手順には、雑誌や新聞の出版と購読をメタファーにした名前がついていて、サーバコンピュータは書籍取次業者(ブローカー)として機能します。データを送信したい側は、雑誌名・新聞名に相当するトピック (topic) に適当な名前をつけて、送りたいデータをメッセージ (message) として「出版 (publish) 」します。データを受信したい側は、雑誌名・新聞名であるtopicを指定して、「購読 (subscribe)」しておくと、送信側からデータがpublishされたときに、これをmessageとして受け取れます。

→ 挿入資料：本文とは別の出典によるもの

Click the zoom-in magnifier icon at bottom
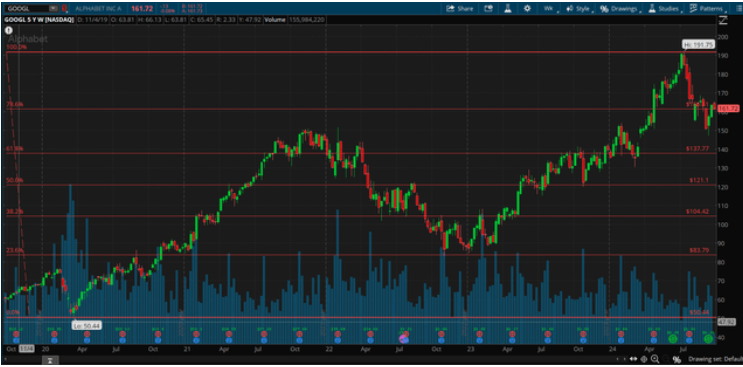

例えば、上の図のように、on/offスイッチ側がswitchというトピックを指定してoffという文字列をパブリッシュすると、switchをサブスクライブしている他のコンピュータにそれが伝わります。そのコンピュータでHomebridgeとMQTTプラグインが動いていれば、このon/offスイッチをHomeKitのアクセサリとして扱えます。

MQTTをインストールする

MQTTのソフトウェアを提供するオープンソースプロジェクトにはいろいろあるようですが、Mosquittoが定番の一つのようです。なのでこれを使います。Mosquitto一式をRaspberry Pi OSやUbuntuなどにインストールするには、

sudo apt install mosquitto mosquitto-clients

とします。MQTTクライアントのみで、ブローカを動かさないなら、mosquitto-clientsだけで良いです。Windows用もあります。個人的にはDOS窓はあまり好きではないので、WSLでUbuntuを使うのが良いのではと思います。その場合、Ubuntuのシェルウィンドウからaptコマンドで取り寄せます。

macOSの場合は、homebrewを使って以下のようにインストールします。

brew install mosquitto

これでMQTTブローカーにアクセスする2つのコマンド、mosquitto_subとmosquitto_pubコマンドが使えるようになります。

公衆MQTTブローカーを使ってみる

スマートホームで使うMQTTブローカーは、自宅で稼働させて、自家用に使うのが一般的だと思います。ただ、自前でサーバを建てたりメンテするのが煩わしいという人のために、インターネット上でMQTTブローカーを提供するサービスもあります。Mosquittoを作っているEclipse Fundationというところは、mqtt.eclipseprojects.ioというIPアドレスで、無料MQTTブローカーを提供してます。誰でもすぐに使えます。

(修正:今試したら、eclipseprojectsのブローカーが止まってました。broker.hivemq.com というところは動いていたので、こちらも試してください。)

例えば、

mosquitto_sub -h mqtt.eclipseprojects.io -t #

とするとものすごい量のデータが流れてきます。コントロールCで止めてください。(修正:改めて試したら-t #の指定ができませんでした。仕様が変わったのかもしれません。)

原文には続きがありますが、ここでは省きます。